PROBLEM STATEMENT: Rewrite all of the lines below, replacing every "Policy" with "Notice" and keeping everything else the same, and omit the pictures.

======== EXERCISE INPUTS ========

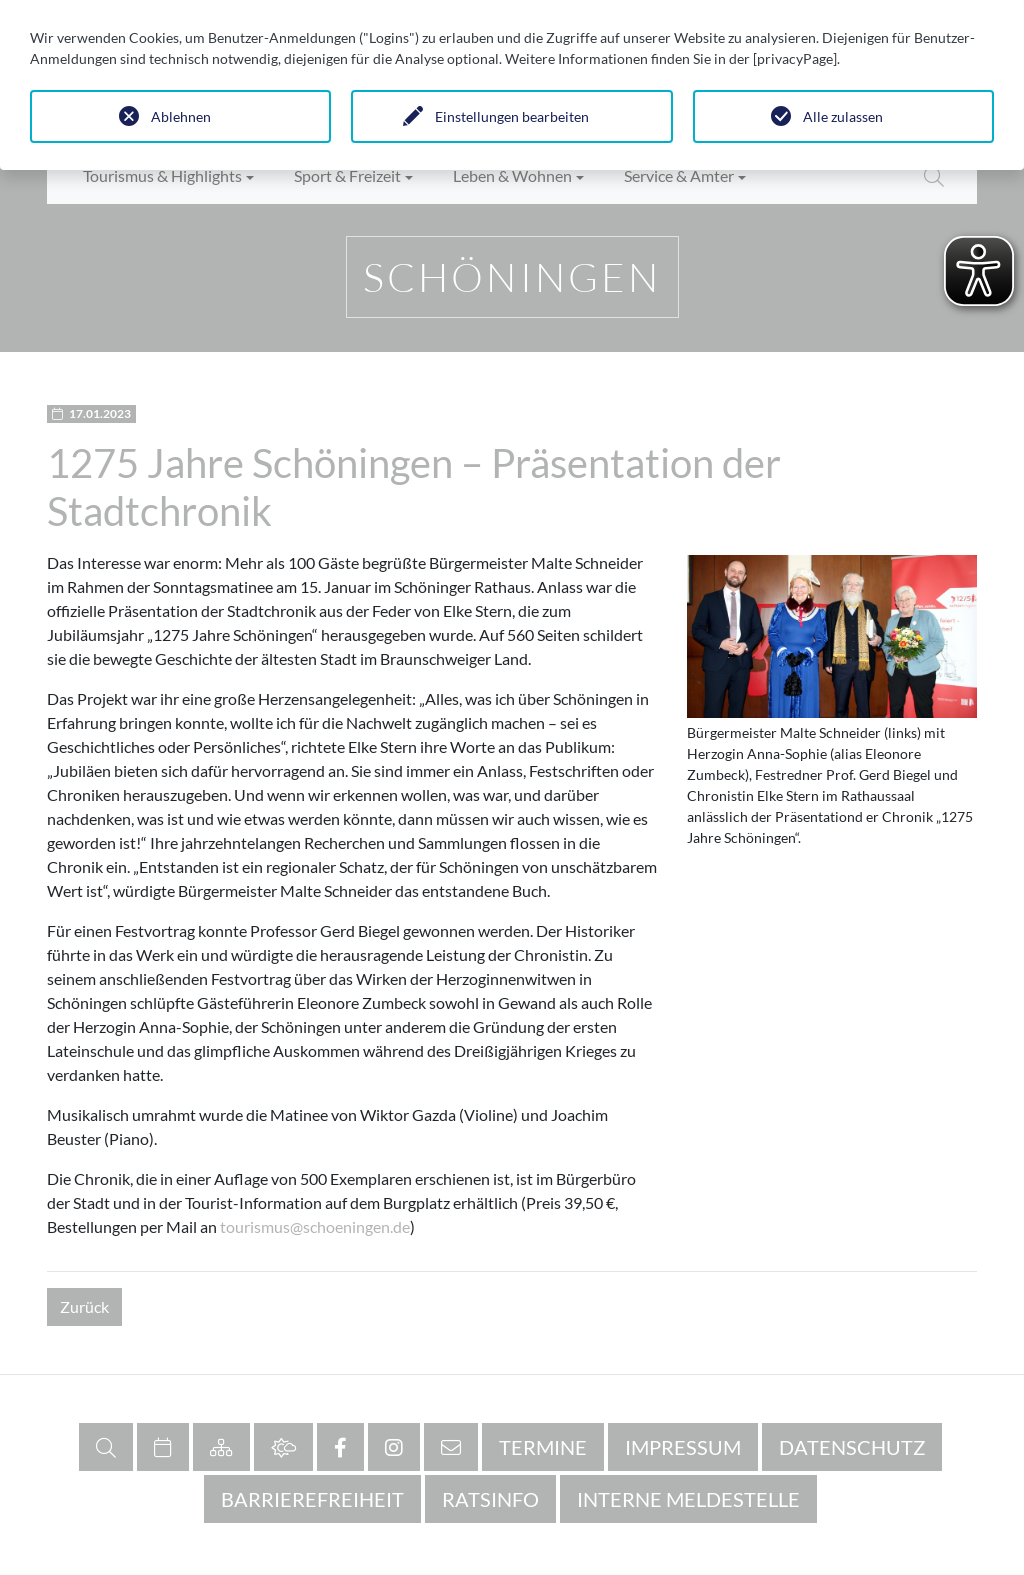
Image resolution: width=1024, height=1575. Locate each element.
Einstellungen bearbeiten (512, 116)
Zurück (84, 1306)
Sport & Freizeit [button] (347, 175)
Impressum (683, 1447)
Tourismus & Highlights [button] (162, 175)
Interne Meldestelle (688, 1499)
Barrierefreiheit (312, 1499)
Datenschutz (852, 1447)
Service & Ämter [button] (679, 175)
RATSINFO (490, 1499)
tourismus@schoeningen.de (315, 1226)
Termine (543, 1447)
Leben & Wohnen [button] (512, 175)
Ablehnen (181, 116)
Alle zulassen (843, 116)
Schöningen (512, 276)
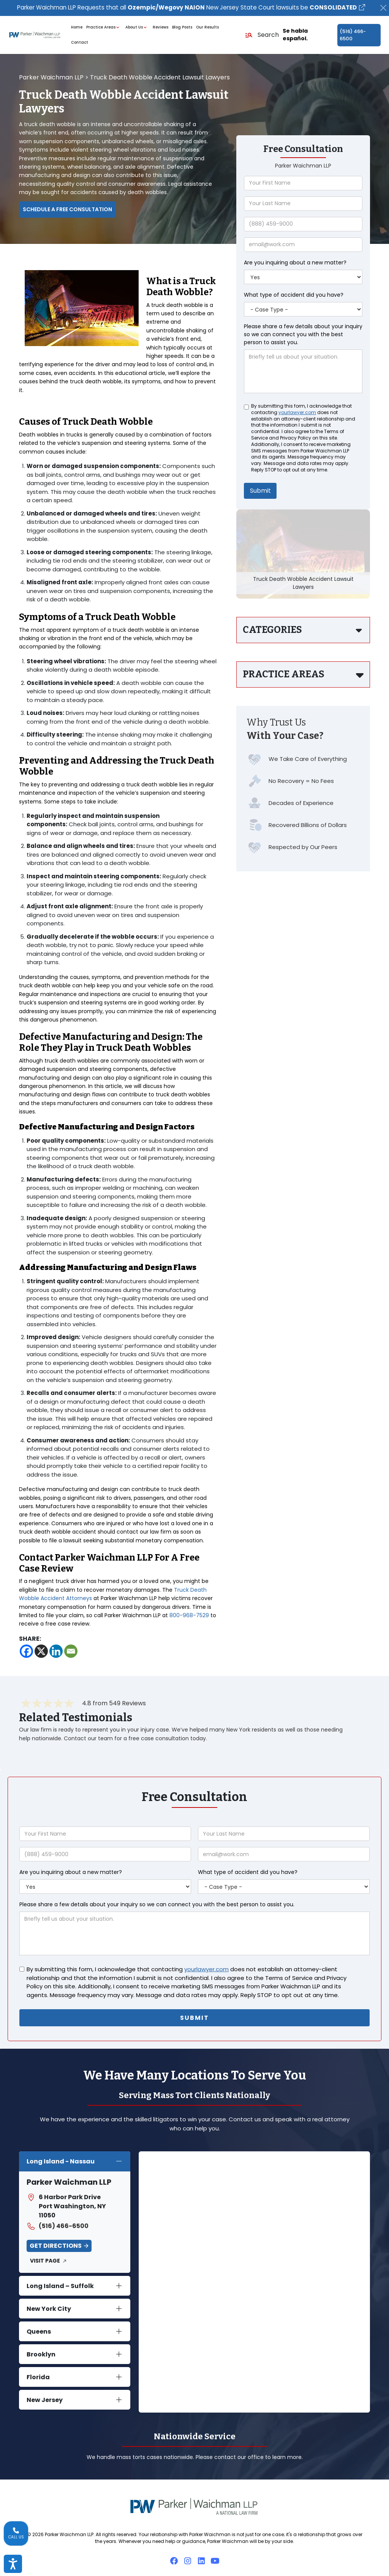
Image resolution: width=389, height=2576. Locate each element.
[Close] (383, 8)
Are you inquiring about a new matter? (295, 263)
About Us (137, 27)
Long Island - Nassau (61, 2158)
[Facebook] (26, 1651)
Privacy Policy (302, 2557)
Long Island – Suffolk (60, 2283)
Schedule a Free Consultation (67, 209)
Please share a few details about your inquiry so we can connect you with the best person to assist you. (303, 334)
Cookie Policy (111, 2557)
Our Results (207, 27)
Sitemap (334, 2557)
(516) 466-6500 (353, 35)
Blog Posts (182, 27)
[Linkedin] (56, 1651)
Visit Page (45, 2258)
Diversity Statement (257, 2557)
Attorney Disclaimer (156, 2557)
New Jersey (45, 2397)
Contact (79, 43)
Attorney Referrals (207, 2557)
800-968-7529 (189, 1615)
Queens (39, 2328)
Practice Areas (104, 27)
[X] (41, 1651)
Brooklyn (41, 2351)
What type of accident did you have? (293, 295)
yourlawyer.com (297, 413)
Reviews (160, 27)
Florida (38, 2374)
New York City (49, 2305)
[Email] (70, 1651)
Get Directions (56, 2243)
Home (76, 27)
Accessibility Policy (67, 2557)
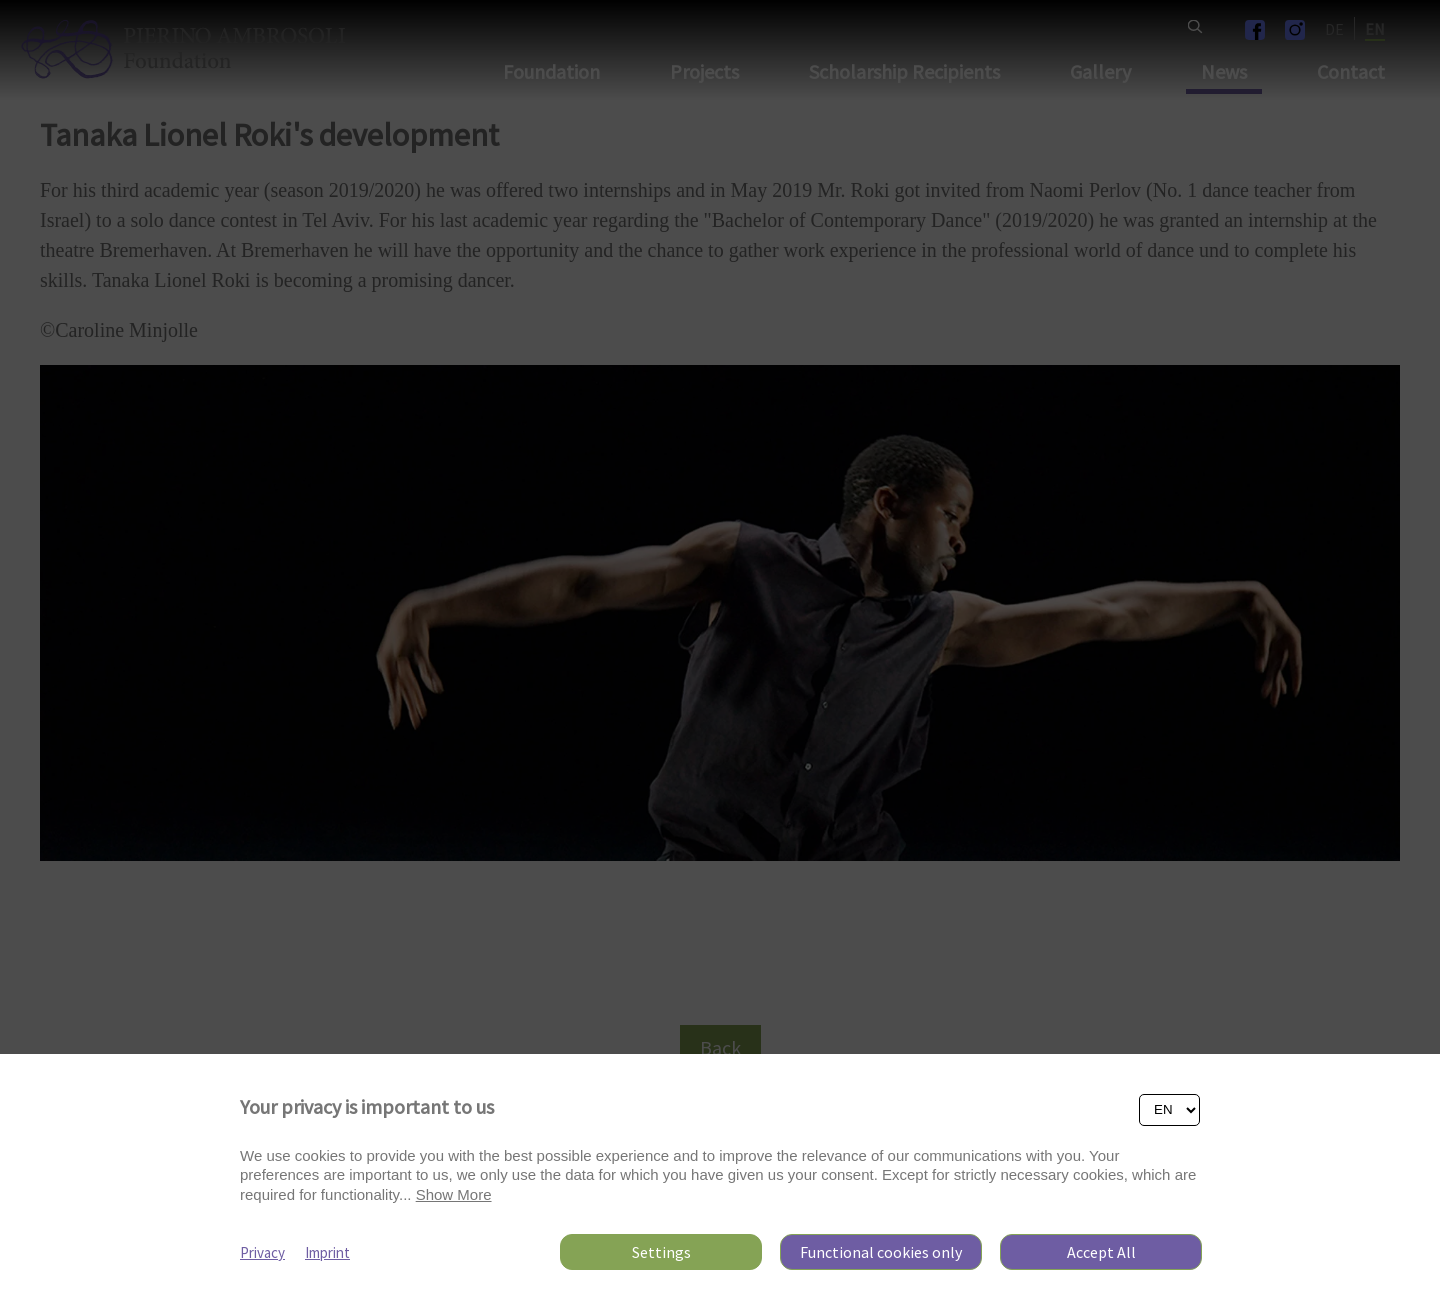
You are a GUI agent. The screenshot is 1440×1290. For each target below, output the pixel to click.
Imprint (327, 1252)
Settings (661, 1252)
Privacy (262, 1252)
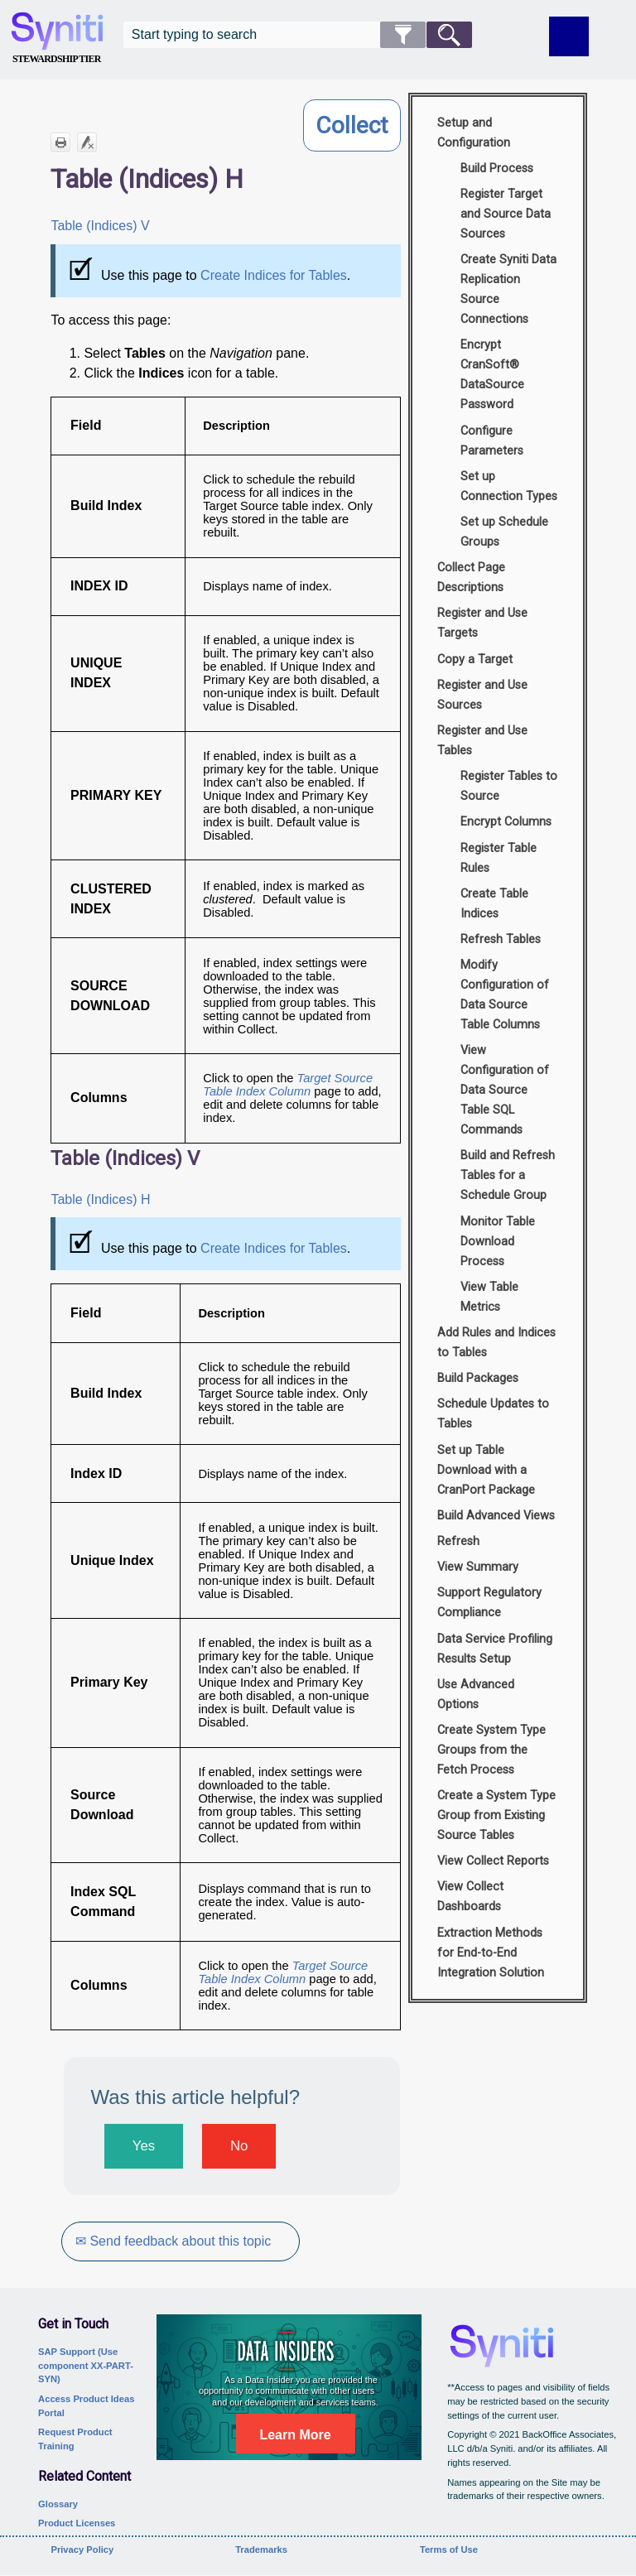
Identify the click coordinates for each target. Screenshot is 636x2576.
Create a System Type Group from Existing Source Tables (496, 1815)
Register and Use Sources (482, 695)
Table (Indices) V (100, 226)
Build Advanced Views (496, 1516)
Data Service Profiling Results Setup (494, 1649)
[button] (403, 35)
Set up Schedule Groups (504, 532)
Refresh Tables (500, 939)
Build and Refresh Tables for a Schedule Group (507, 1175)
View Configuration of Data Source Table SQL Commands (504, 1090)
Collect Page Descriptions (471, 578)
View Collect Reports (493, 1861)
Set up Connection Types (508, 486)
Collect (352, 125)
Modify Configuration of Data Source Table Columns (504, 995)
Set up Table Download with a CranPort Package (486, 1470)
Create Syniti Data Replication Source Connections (508, 289)
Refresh (458, 1541)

========

WRITTEN SOLUTION:
Image resolution: width=1024, height=1575. Locate each element.
Einstellungen bearbeiten (512, 116)
Zurück (84, 1306)
Sport & Freizeit [button] (347, 175)
Impressum (683, 1447)
Tourismus & Highlights [button] (162, 175)
Interne Meldestelle (688, 1499)
Barrierefreiheit (312, 1499)
Datenschutz (852, 1447)
Service & Ämter [button] (679, 175)
RATSINFO (490, 1499)
tourismus@schoeningen.de (315, 1226)
Termine (543, 1447)
Leben & Wohnen [button] (512, 175)
Ablehnen (181, 116)
Alle zulassen (843, 116)
Schöningen (512, 276)
Image resolution: width=389, height=2576. Locate each element.
[Close] (383, 8)
Are you inquiring about a new matter? (295, 263)
About Us (137, 27)
Long Island - Nassau (61, 2158)
[Facebook] (26, 1651)
Privacy Notice (302, 2557)
Long Island – Suffolk (60, 2283)
Schedule a Free Consultation (67, 209)
Please share a few details about your inquiry so we can connect you with the best person to assist you. (303, 334)
Cookie Notice (111, 2557)
Our Results (207, 27)
Sitemap (334, 2557)
(516) 466-6500 (353, 35)
Blog Posts (182, 27)
[Linkedin] (56, 1651)
Visit Page (45, 2258)
Diversity Statement (257, 2557)
Attorney Disclaimer (156, 2557)
New Jersey (45, 2397)
Contact (79, 43)
Attorney Referrals (207, 2557)
800-968-7529 (189, 1615)
Queens (39, 2328)
Practice Areas (104, 27)
[X] (41, 1651)
Brooklyn (41, 2351)
What type of accident did you have? (293, 295)
yourlawyer.com (297, 413)
Reviews (160, 27)
Florida (38, 2374)
New York City (49, 2305)
[Email] (70, 1651)
Get Directions (56, 2243)
Home (76, 27)
Accessibility Notice (67, 2557)
You are a GUI agent. The screenshot is 1440×1290. For each target below, output the pixel to click.
Imprint (327, 1252)
Settings (661, 1252)
Privacy (262, 1252)
Identify the click coordinates for each target. Screenshot is 636x2576.
Create a System Type Group from Existing Source Tables (496, 1815)
Register and Use Sources (482, 695)
Table (Indices) V (100, 226)
Build Advanced Views (496, 1516)
Data Service Profiling Results Setup (494, 1649)
[button] (403, 35)
Set up Schedule Groups (504, 532)
Refresh Tables (500, 939)
Build and Refresh Tables for a Schedule Group (507, 1175)
View Configuration of Data Source Table SQL Commands (504, 1090)
Collect Page Descriptions (471, 578)
View Collect Reports (493, 1861)
Set up Connection Types (508, 486)
Collect (352, 125)
Modify Configuration of Data Source Table Columns (504, 995)
Set up Table Download with a CranPort Package (486, 1470)
Create Syniti Data Replication Source Connections (508, 289)
Refresh (458, 1541)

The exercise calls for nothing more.